A lot of my perennials tend to self sow in the gardens, but this year I got seedlings from 2 plants that don't normally self sow, so it was a bit of a surprise. I had a sedum that self-sowed in a pot I had next to it, and I also have a mystery hellebore seedling. I have hellebores in several different colors, so it will be interesting to see what color this one will be. I currently have green, purple, black, and yellow flowering ones, so your guess is as good as mine. I have to say I'm a bit disappointed with the sedum's growth. Even though they're in very good potting soil, it hasn't grown much so far this year. Do you think I should try to transplant it somewhere, or is it better to just leave them in the pot? I don't know if sedum is just a slow grower, or if it's not happy where it currently is. Anyways, what self sowed for you this year (other than weeds obviously)?

Comments (21)

  • ckerr007

    I’m happy to have a self-sown Ligularia ‘Britt Marie Crawford’ next to its mother plant this year, about 4 inches tall and should be ready to move by fall.

  • nanadollZ7 SWIdaho

    All kinds of plants have self sowed for me this year (and in year's past). My favorite this year is a self sowed, natural hybrid rudbeckia, a semi double with stripes (no, I don't grow any striped rudbeckias). I haven't bought a rudbeckia of any kind in about 12 years. Coneflowers are like weeds, they resow so easily, and I get some lovely snapdragons varieties that are spontaneous new natural hybrids as well. Snaps act like short lived perennials in my garden. And I have a New Hampshire cranesbill that has reseeded in a couple of spots. These are only a few of the plants that reseed around here. Diane

  • wantonamara Z8 CenTex

    We had a rare wet winter and I got volunteer sweet pea, tangerine crossvine, aristolochia erecta,

  • ingrid_vc so. CA zone 9

    Diane, I'm in love with your rudbeckia, which seems more handsome than any I've seen. Sea lavender is one of the few plants that has multiplied itself in my garden and marjoram is another one.

  • nanadollZ7 SWIdaho

    Ingrid, I love that sea lavender. In fact, after seeing yours in photos a few years ago, I ordered some seed. I realized it would be lucky to live one season around here (if I could get it started by direct sowing). So I sent the seed to Cori Ann. I hope she was able to use it. I remember you showing your marjoram not long ago, and I thought it was a wonderful idea to use it as an ornamental, not just an herb. Is marjoram, which is lovely, by the way, a perennial for your area? I wonder if it would be in this garden. I need to research that. Both plants are perfect for your garden. I should mention that some penstemon reseeds very nicely. Red Rocks is a great reseeder (horrific name for this soft mauve plant). Diane

  • donna_in_sask

    I had a pink gasplant that bloomed for the first time this year...the original plant died 3-5 years ago. I have a white one nearby that is shorter and not as showy so this was a pleasant surprise. The original one had been growing more and more in shade due to cedar shrubs and had finally gave up the ghost...I guess reseeding was a way of planting itself in a more ideal spot.

  • floral_uk z.8/9 SW UK

    The hollyhocks have excelled themselves on the allotment. I'm not sure where they originated. I've never sown any. Just a few of them ...

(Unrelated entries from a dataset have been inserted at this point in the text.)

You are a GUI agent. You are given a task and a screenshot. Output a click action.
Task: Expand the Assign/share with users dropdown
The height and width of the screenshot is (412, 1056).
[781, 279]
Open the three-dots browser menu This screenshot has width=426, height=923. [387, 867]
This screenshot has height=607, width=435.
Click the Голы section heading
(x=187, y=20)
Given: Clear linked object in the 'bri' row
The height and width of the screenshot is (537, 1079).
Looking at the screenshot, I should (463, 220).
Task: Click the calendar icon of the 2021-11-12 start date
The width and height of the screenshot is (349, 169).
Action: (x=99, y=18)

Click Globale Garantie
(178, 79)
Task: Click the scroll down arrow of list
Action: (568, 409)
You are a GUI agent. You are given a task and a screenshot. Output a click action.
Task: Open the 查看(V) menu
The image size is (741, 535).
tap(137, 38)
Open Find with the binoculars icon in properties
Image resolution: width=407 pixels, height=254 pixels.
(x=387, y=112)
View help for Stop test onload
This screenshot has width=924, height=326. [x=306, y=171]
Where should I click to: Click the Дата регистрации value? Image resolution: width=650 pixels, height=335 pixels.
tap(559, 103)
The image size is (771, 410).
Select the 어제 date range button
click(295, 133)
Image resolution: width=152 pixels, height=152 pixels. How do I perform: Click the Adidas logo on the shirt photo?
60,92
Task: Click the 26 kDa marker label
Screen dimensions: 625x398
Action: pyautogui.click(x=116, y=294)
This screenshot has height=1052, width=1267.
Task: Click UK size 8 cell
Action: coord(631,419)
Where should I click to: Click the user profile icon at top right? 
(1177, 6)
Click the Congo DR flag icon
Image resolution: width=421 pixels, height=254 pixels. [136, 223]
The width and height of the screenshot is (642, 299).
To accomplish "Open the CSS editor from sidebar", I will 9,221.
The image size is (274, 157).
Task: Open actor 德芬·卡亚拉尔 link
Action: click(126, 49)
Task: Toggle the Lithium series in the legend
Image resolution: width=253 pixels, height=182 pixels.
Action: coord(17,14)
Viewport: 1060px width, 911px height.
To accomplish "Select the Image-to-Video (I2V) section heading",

    Ps apologies for the state of the path. Too busy planting brassicas to get around to mowing it.

  • nanadollZ7 SWIdaho

    Floral, I love your hollyhocks. I forgot about mine, which reseed every year. I'm so lazy, I don't know what I'd do without all my reseeders. Diane

  • katob Z6ish, NE Pa

    There are two hydrangea seedlings here this spring. I suspect they were there already last year but I just missed them, they're probably off 'Limelight' and I'm curious to see what they look like in bloom (yes, counting chickens already).

    Also I was so proud of my nice neat mulching job but now it's been 'ruined' by pumpkin seedlings coming up from the compost I used. Of course I'll leave them because I love the pumpkin surprises.... even when they mess up the mulch, overrun the perennials, and smother the lawn... but they sure are fun!

  • Campanula UK Z8

    Anthemis has been everywhere, in varous guises between yellow, white and inbetween - a nice change from the ubiquitous ox-eye daisies. However, for this avid grower of hardy annuals, there are always far too many seedling surprises - amazing how ruthlessly I can strip out perfectly good plants and toss them in the compost.

  • Campanula UK Z8

    To my utmost joy, the mystery minuscule seedlings I have been nurturing for over a year, are finally getting a growth spurt...and becoming recognisable as the charming little wildflower, centaury erythraea. I am overjoyed as this wee member of the gentian family has been on my wishlist for years. I bought seeds from one of my favourite sites - Farmer Dodd's site - Kykeon seeds (an absolute mist for any poppy lovers).

  • wantonamara Z8 CenTex

    Camp, I have the hugely dramatic and surreal Centaurium beyrichi and the much more diminutive Centaurium texense that makes an appearance on wetter years. They are endemic to the area. They grow themselves. The Mountain Pinks are just now blooming on the limestone gravel slopes.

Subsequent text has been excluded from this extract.